Foxx communicated in early February with former first lady Michelle Obama’s former chief of staff Tina Tchen and with a member of Smollett’s family about the Smollett investigation. She recused herself on Feb. 13, and her office cited the communications with the Smollett relative, whom Tchen had encouraged Foxx to call.

In late March — after questions were raised about the dropping of charges — Foxx and her aides sought to recast her role, with one statement saying Foxx “used the term ‘recuse'” in the “colloquial use of the term.” They said the correct description was that she had “informally separated herself from the decision-making” in the case.

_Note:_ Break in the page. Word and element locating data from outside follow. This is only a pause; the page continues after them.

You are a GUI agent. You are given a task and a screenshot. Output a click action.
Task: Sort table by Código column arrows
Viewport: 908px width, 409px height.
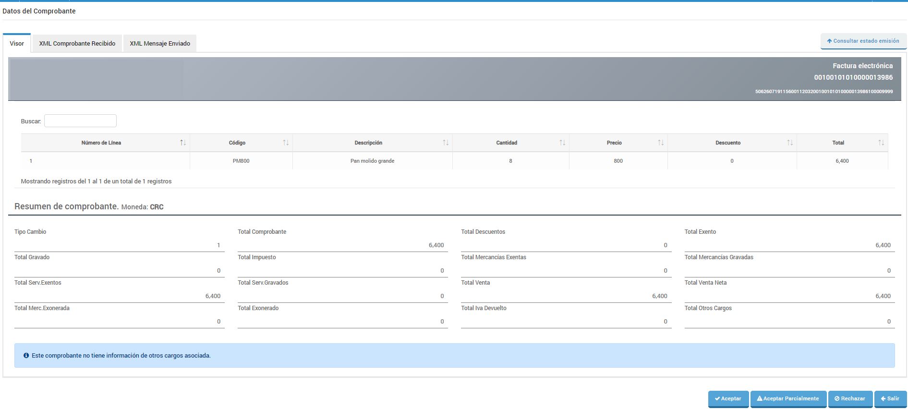tap(286, 143)
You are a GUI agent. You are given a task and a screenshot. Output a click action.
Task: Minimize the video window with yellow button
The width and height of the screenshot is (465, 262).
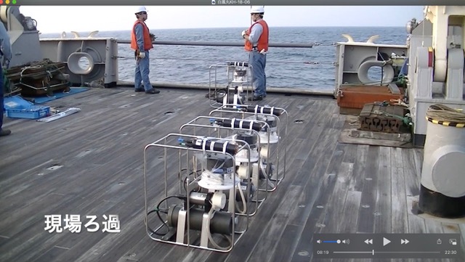(8, 1)
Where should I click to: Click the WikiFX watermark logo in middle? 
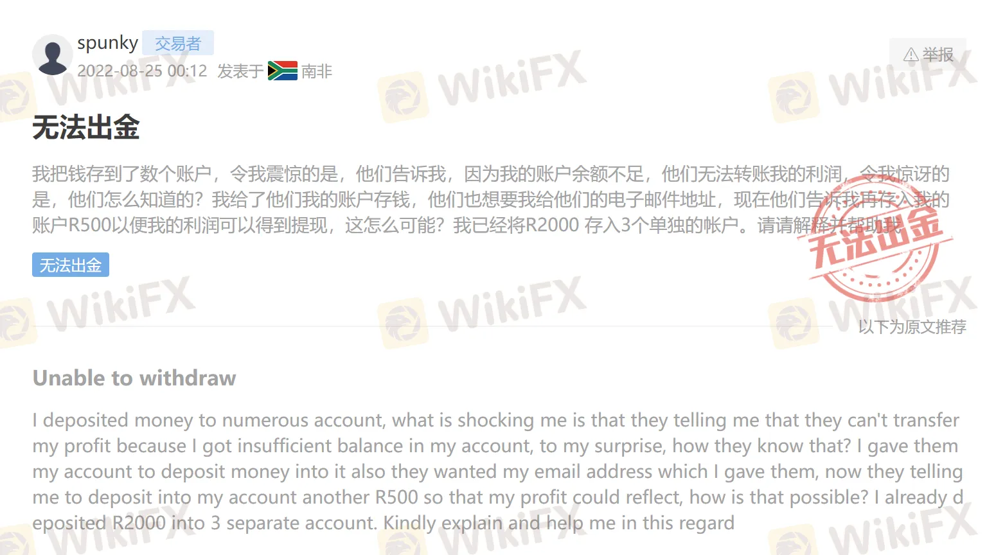(x=482, y=311)
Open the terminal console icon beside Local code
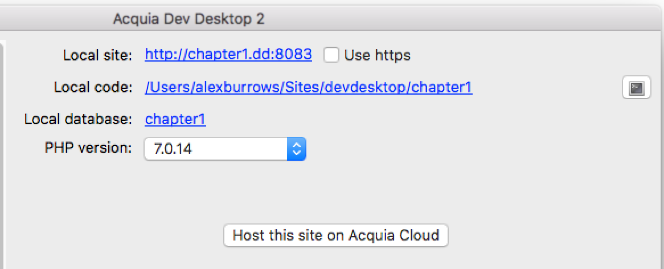This screenshot has width=664, height=269. 636,88
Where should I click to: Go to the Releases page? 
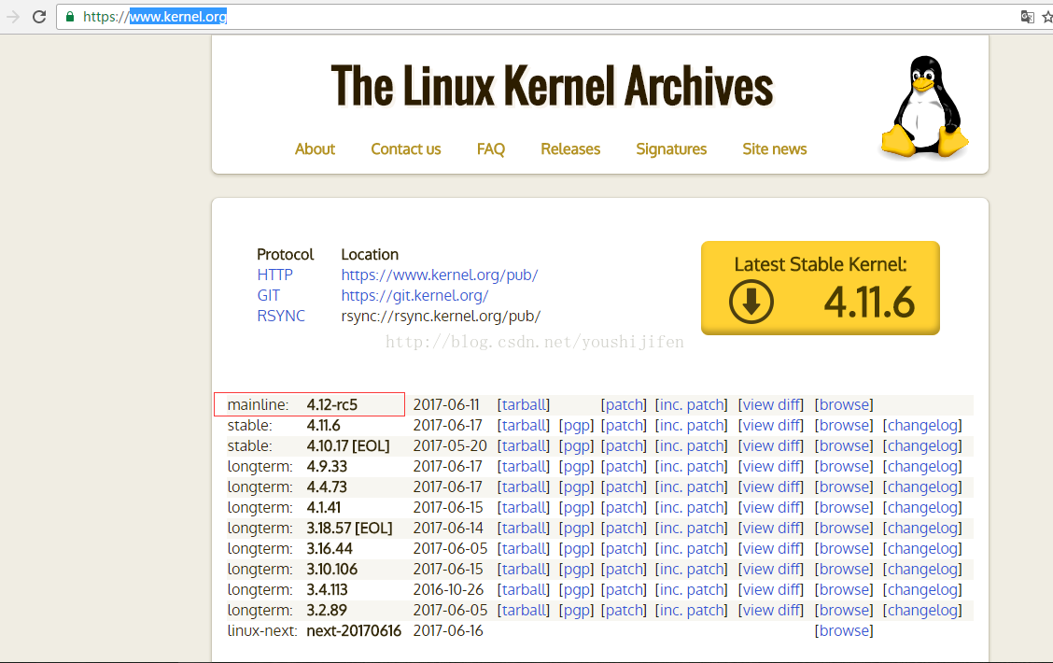[x=570, y=149]
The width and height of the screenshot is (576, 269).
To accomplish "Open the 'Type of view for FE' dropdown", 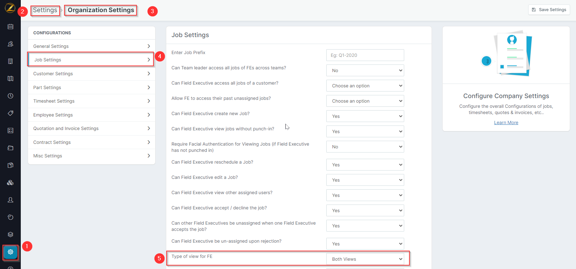I will pos(365,259).
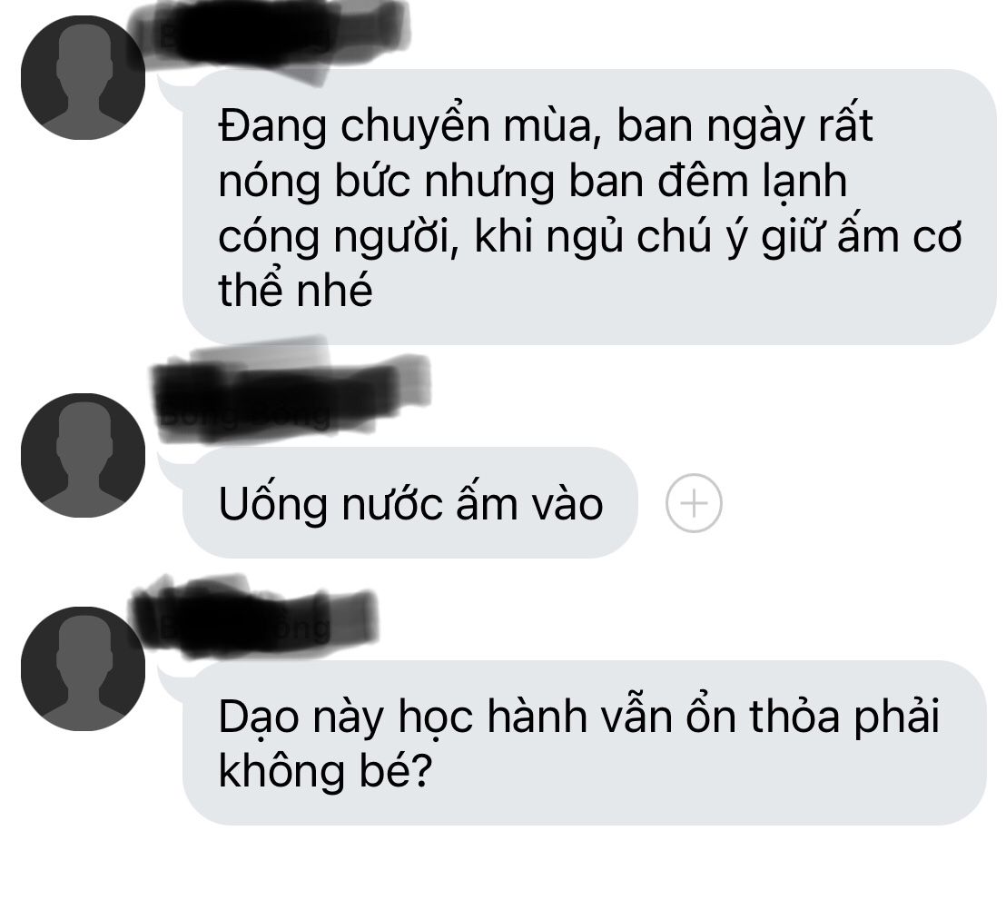
Task: Click the line 'cóng người, khi ngủ chú ý giữ ấm cơ'
Action: [589, 237]
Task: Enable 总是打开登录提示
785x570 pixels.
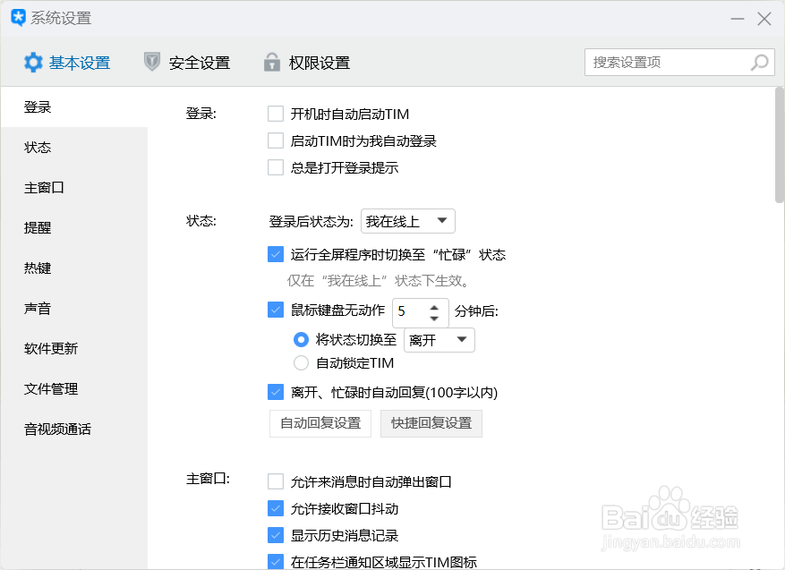Action: pos(276,167)
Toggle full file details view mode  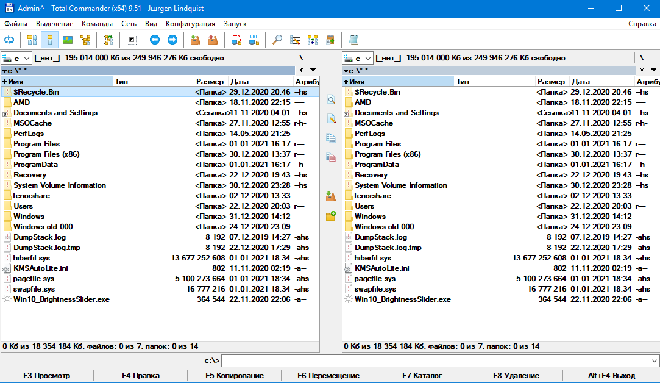[x=50, y=40]
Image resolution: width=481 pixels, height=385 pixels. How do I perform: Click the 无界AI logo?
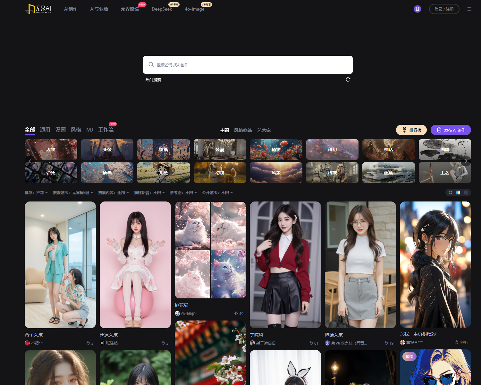38,9

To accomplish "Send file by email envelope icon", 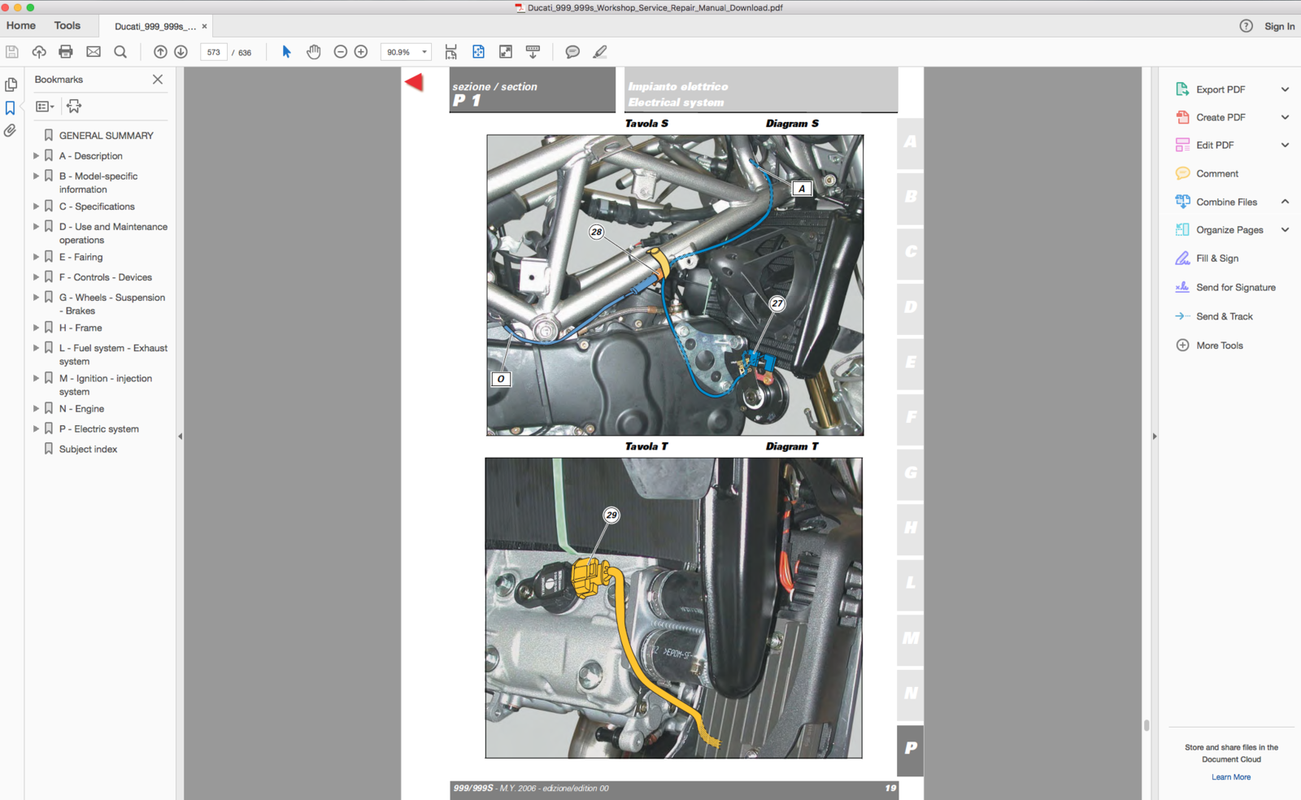I will pyautogui.click(x=94, y=52).
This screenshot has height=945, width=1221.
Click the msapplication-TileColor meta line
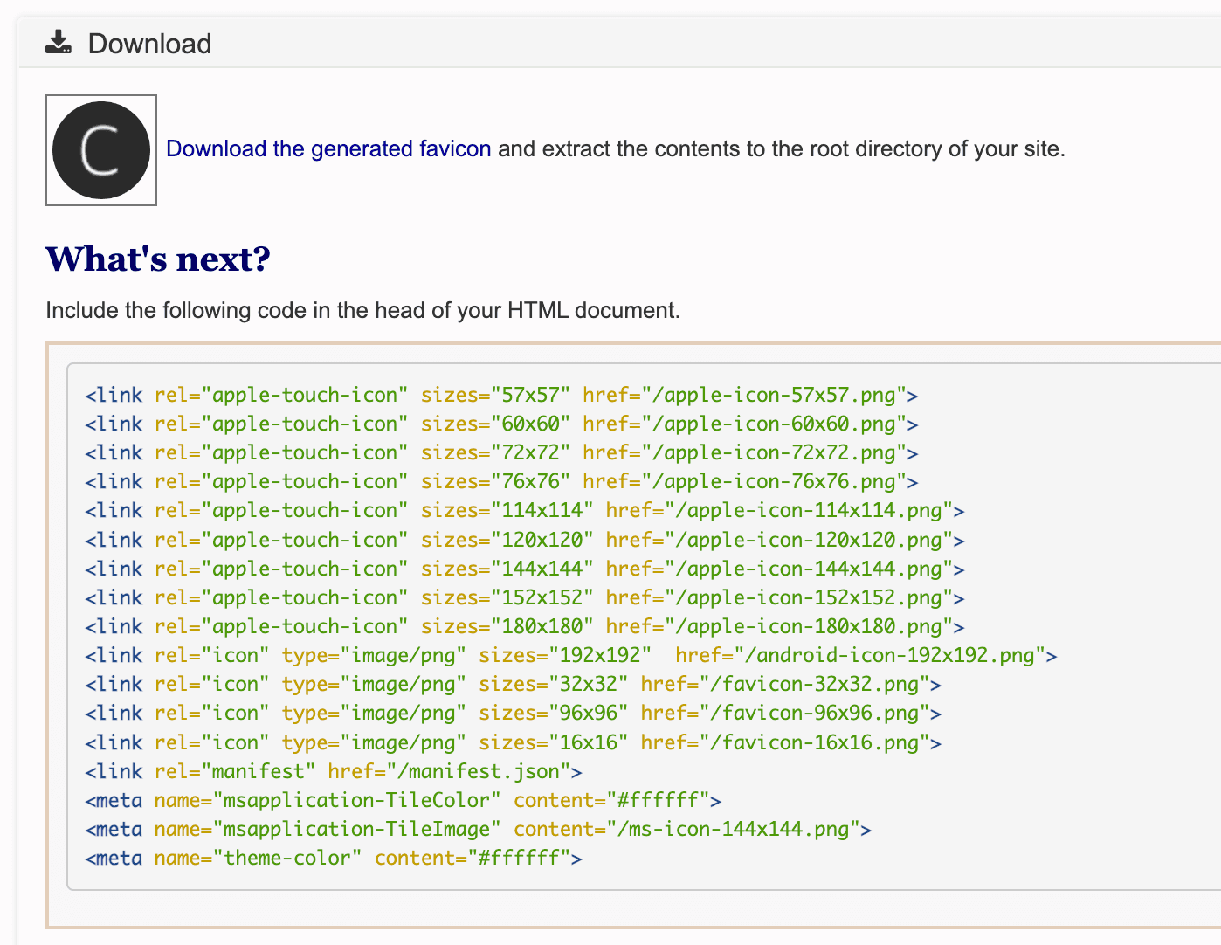coord(403,800)
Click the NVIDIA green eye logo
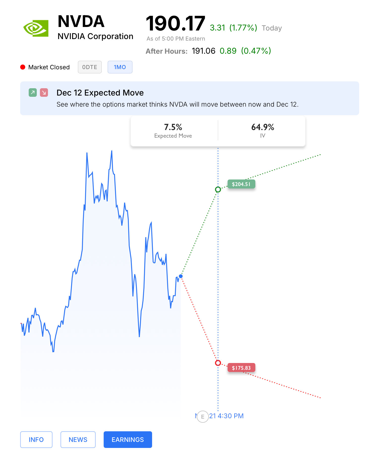 point(36,28)
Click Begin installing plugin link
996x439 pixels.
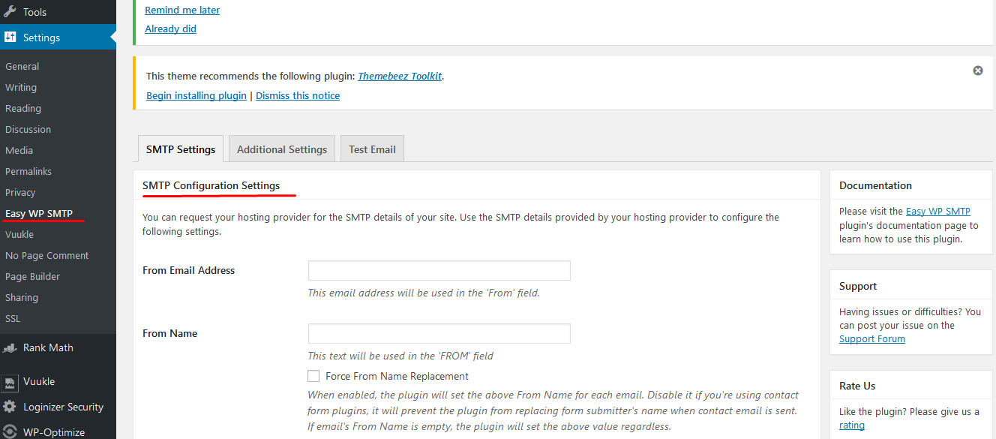197,96
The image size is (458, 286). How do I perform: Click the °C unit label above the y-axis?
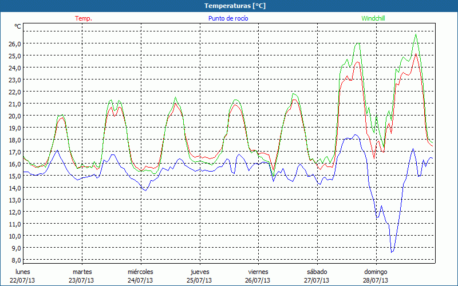tap(18, 26)
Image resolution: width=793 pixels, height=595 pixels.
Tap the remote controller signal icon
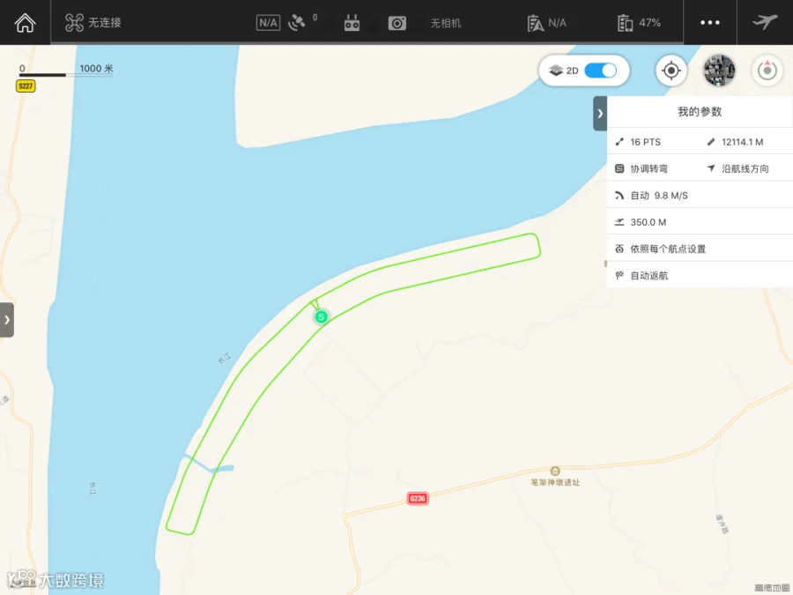coord(352,23)
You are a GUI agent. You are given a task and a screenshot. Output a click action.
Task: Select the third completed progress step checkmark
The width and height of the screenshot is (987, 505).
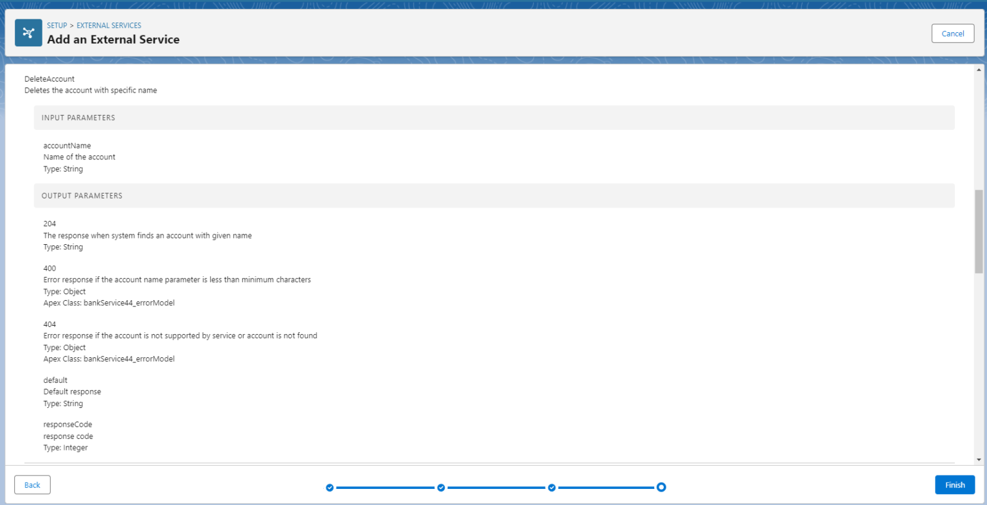pyautogui.click(x=551, y=487)
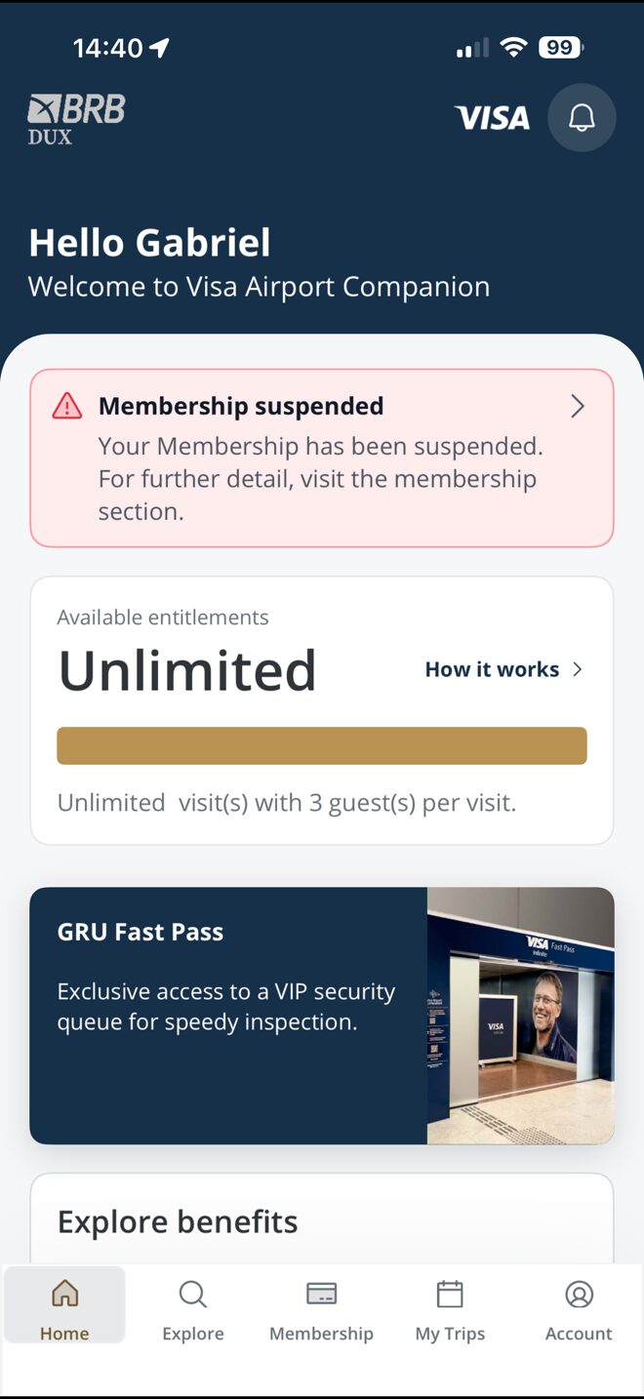644x1399 pixels.
Task: Open the How it works chevron
Action: 578,669
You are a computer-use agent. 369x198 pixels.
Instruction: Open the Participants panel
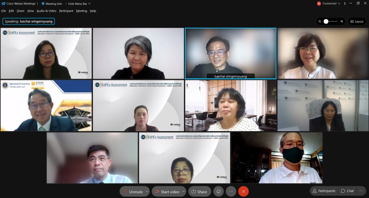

Foxx nevertheless weighed in at critical points as her staff decided whether to proceed with the prosecution, which began when Smollett was charged on Feb. 20. Her input included a March 8 text to First Assistant State’s Attorney Joseph Magats, who became the final decision-maker in the Smollett case after Foxx purportedly stepped away.

Foxx texted: “Sooo …… I’m recused, but when people accuse us of overcharging cases … 16 counts on a class 4 becomes exhibit A.”

Magats responded to his boss, saying: “Yes. I can see where that can be seen as excessive.”

Smollett had faced 16 felony counts related to making a false report that he was assaulted by two men early on Jan. 29. Investigators said he made the false report because he was unhappy with his pay on “Empire” and believed such an incident would give his career a boost.

The documents included thousands of pages provided to The Associated Press and other media through open-records requests. They did not include key communications among prosecutors or with Smollett’s legal team.